Since my earlier article suggesting the weed stocks look like they’re bottoming out, and discussing the two more liquid cannabis ETF’s for the US and Canada, it seems I may have been right on. Shaky at first (the article was published Feb 6) these EFT’s have been on a rampage upward for the past 5 days. HMMJ (CDA) is up almost 9% and MJ (US)has risen over 7% (as I type this at around 11:00AM Feb. 20).
Of course, because their ETF’s they each hold a number of marijuana and related industry stocks (even Miracle Grow fertilizer is held in one of the funds) there are companies doing better than others, and some in dire straights indeed. In my own long experience as a portfolio manager, I find that the very successful holdings more than outweigh the laggards over the long run and contribute to the bulk of the performance.
The action in the stocks was sparked by the surprisingly good reported results from Canopy (a large weighting in such funds) which offset poor results from Aurora.
Canopy CGC, +5.70% WEED, +6.39% logged fiscal third-quarter net revenue of C$123.8 million ($93.5 million), well higher than the FactSet consensus of C$105 million reflecting strong year-over-year and sequential growth.

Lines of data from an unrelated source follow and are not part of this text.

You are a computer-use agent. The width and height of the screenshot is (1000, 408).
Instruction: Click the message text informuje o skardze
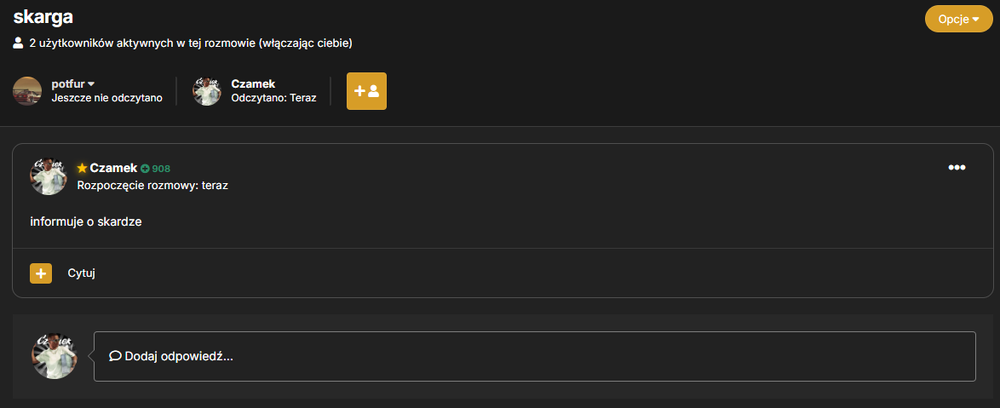coord(85,222)
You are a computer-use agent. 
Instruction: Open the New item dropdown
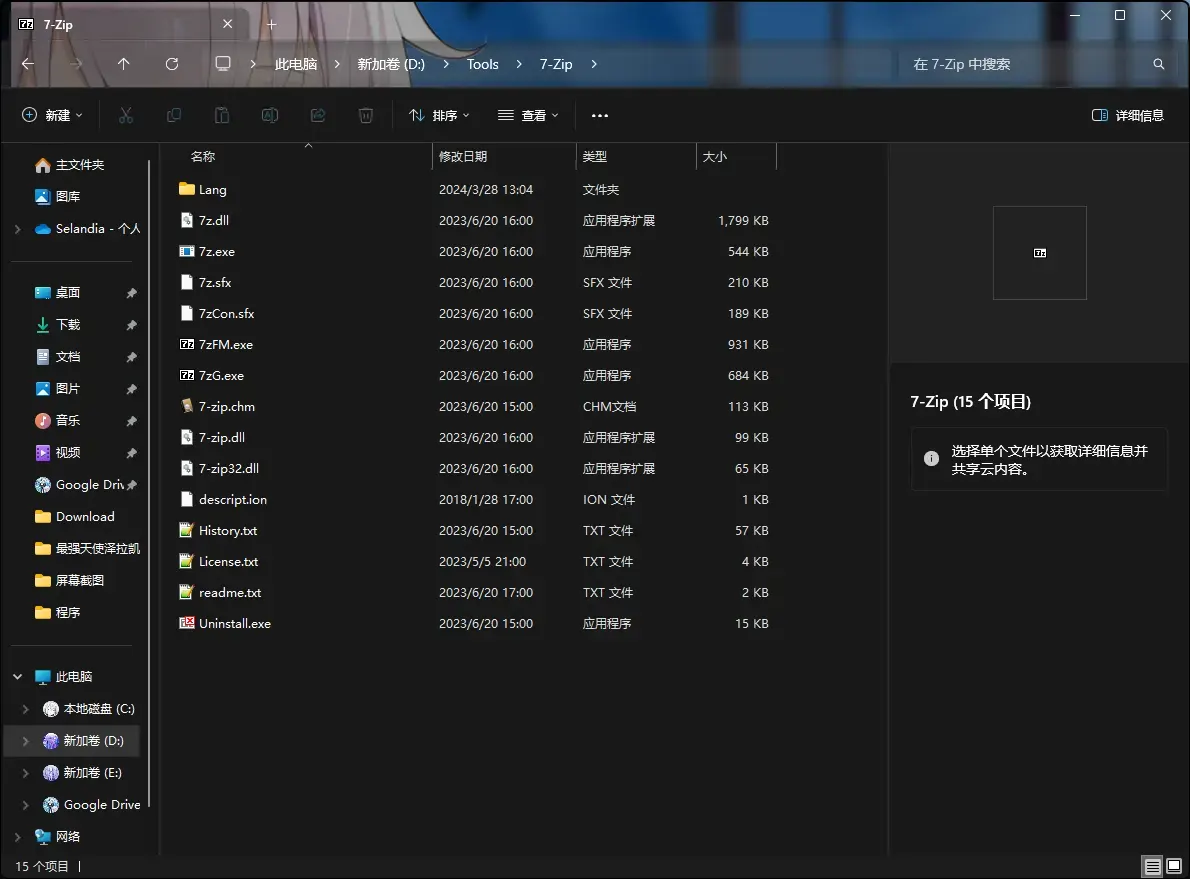point(52,115)
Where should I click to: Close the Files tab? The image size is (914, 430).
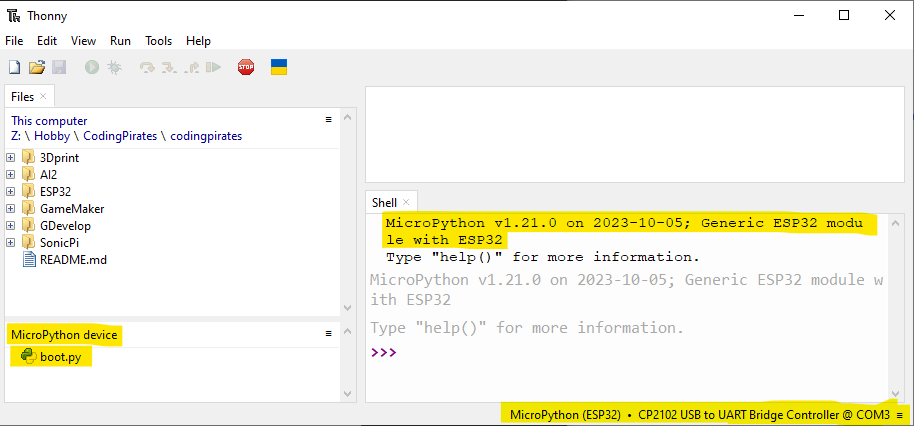tap(44, 97)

Canadian cannabis companies have struggled to produce those types of results of late, including Aurora Cannabis Inc. ACB, +1.40% ACB, +2.65% , which is No. 2 in marijuana sales behind Canopy and issued earnings the day before. Canopy’s U.S. shares closed up 13.4% to $22.13 Friday after the numbers were announced, and sparked a rally for other marijuana companies’ beleaguered stocks.
It’s always impossible to know just what the catalyst might be to turn a trouble sector around, so patience is what portfolio managers develop as the most valuable skill in their analyst toolbox. What is easier to determine (by stock chart or simply lack of interest by retail and institutional investors alike) is when an industry or stock has no more sellers. All that’s need then is for a reason to attract buyers and the stocks go up.